Source document:
=== Begin Enclosure ===

# Forum Home Renovation Paving  Can I lay pavers over existing brick paving

## d00biez

Hi Everyone, 
I'm looking to do some landscaping in my backyard and currently have an area about 3m x 7m of brick pavers which are in pretty good condition although starting to sink a little here and there after many years.  
I would like to lay new pavers (maybe something like 400mm*400mm sandstone or similar) and have been researching the best way to do this. I could save myself a lot of work and trips to the dump if I didn't have to pull up all the old brick pavers. 
I know its possible to lay pavers over a concrete slab but I can't find any information on laying over existing paving. I would still use road base and bedding sand and a plate compactor before putting the pavers down and there should be good good drainage thru the old bricks. Jointing sand and a plate compactor over the finished job should have it all packed pretty tight too. 
Does anyone have any experience or thoughts/advice ? I'd really appreciate it. 
Cheers,  
Tony

----------


## Andolate

Hi Tony, 
i would not lay over old paving. If the sublayers are still moving/sinking now I am pretty confident they would still continue to do the same. 
 I would pull up the old paving and sublayers and hire a dingo to excavate the sublayers. Maybe worth hiring a skip if you dont have dump site. This would save you many a trip to the tip and tip costs. You also might be able to recover some cost advertising the old pavers for sale.
It sounds like you would be happy with the higher new height the pavers would be, if you did pave over the existing area.
If this is the case, once you have removed all of the sublayers it should leave you with a fair amount of excavated area to whack down a good lot of gravel which is not that dear, then the sand. This should help ensure no future sinking and movement for the new job.

=== End Enclosure ===

Raw data:
=== Begin Enclosure ===

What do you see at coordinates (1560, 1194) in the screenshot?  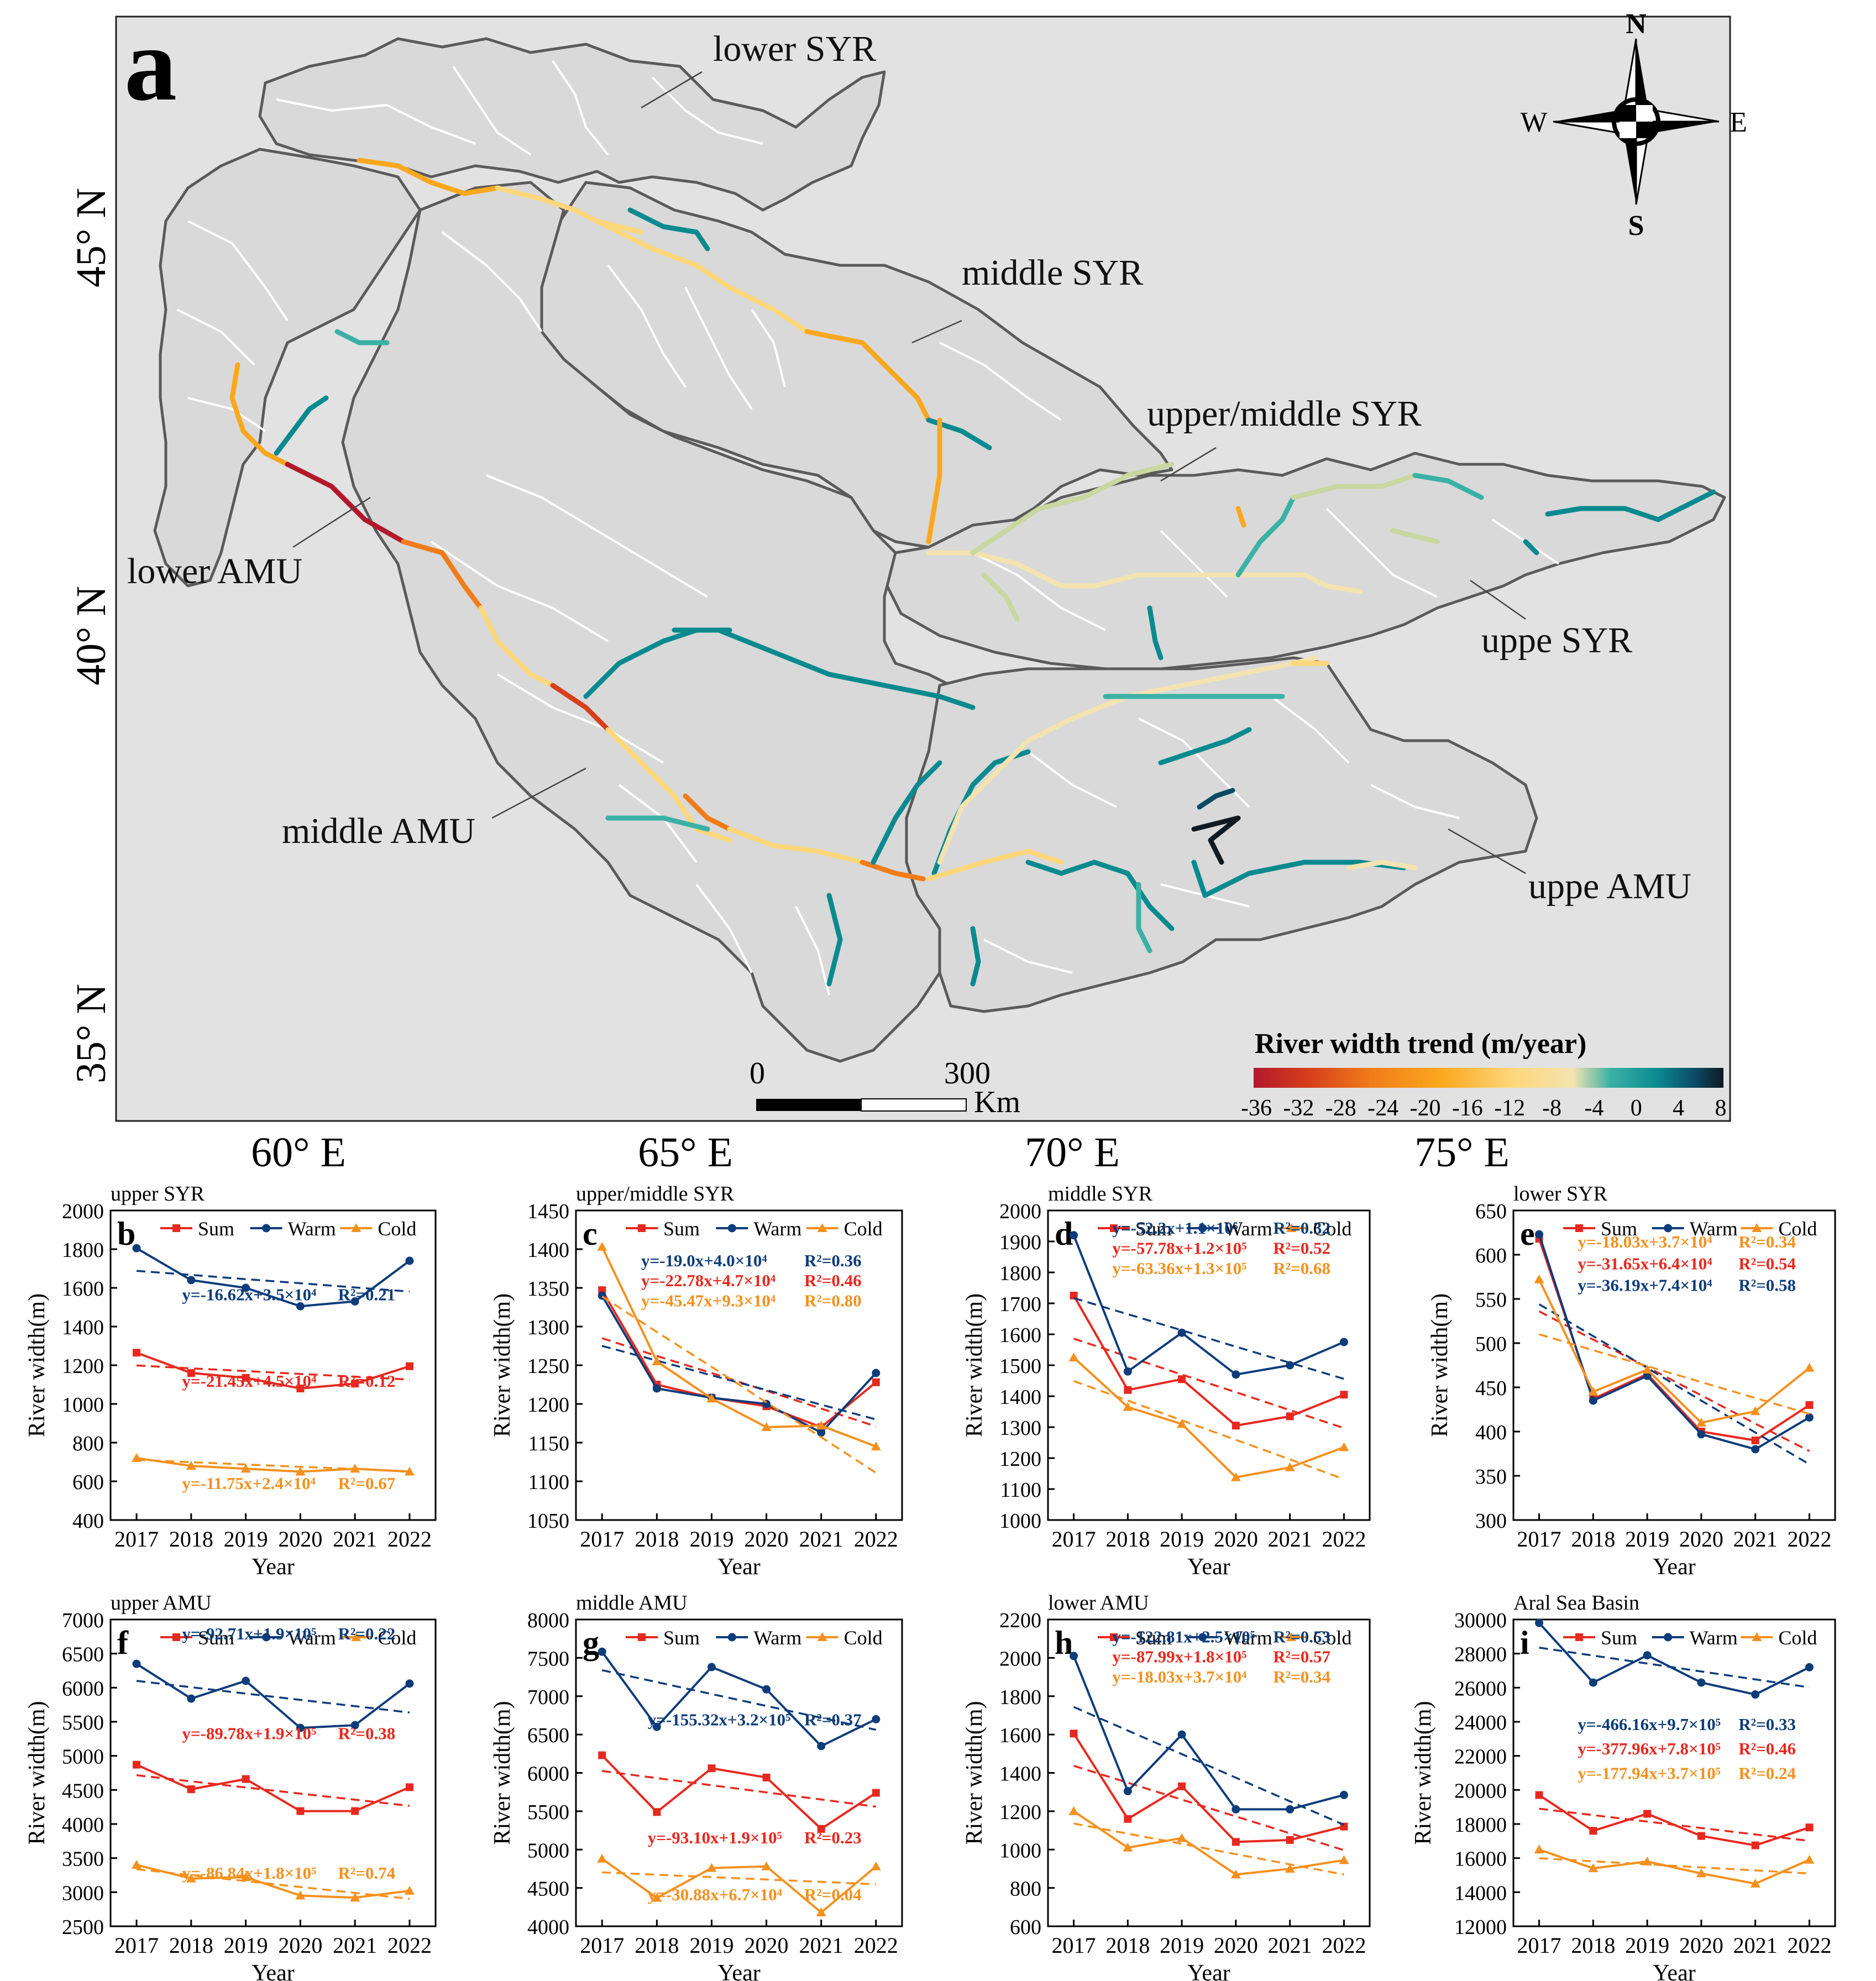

=== End Enclosure ===

Activities:
1. Output the stretch of the paving thread from "Does anyone have" through "pavers for sale.".
2. In the paving thread, what does the reply suggest hiring to excavate the sublayers?
The material has no connection to the paving thread.

Task solutions:
1.
Does anyone have any experience or thoughts/advice ? I'd really appreciate it. 
Cheers,  
Tony

----------


## Andolate

Hi Tony, 
i would not lay over old paving. If the sublayers are still moving/sinking now I am pretty confident they would still continue to do the same. 
 I would pull up the old paving and sublayers and hire a dingo to excavate the sublayers. Maybe worth hiring a skip if you dont have dump site. This would save you many a trip to the tip and tip costs. You also might be able to recover some cost advertising the old pavers for sale.

2. A dingo.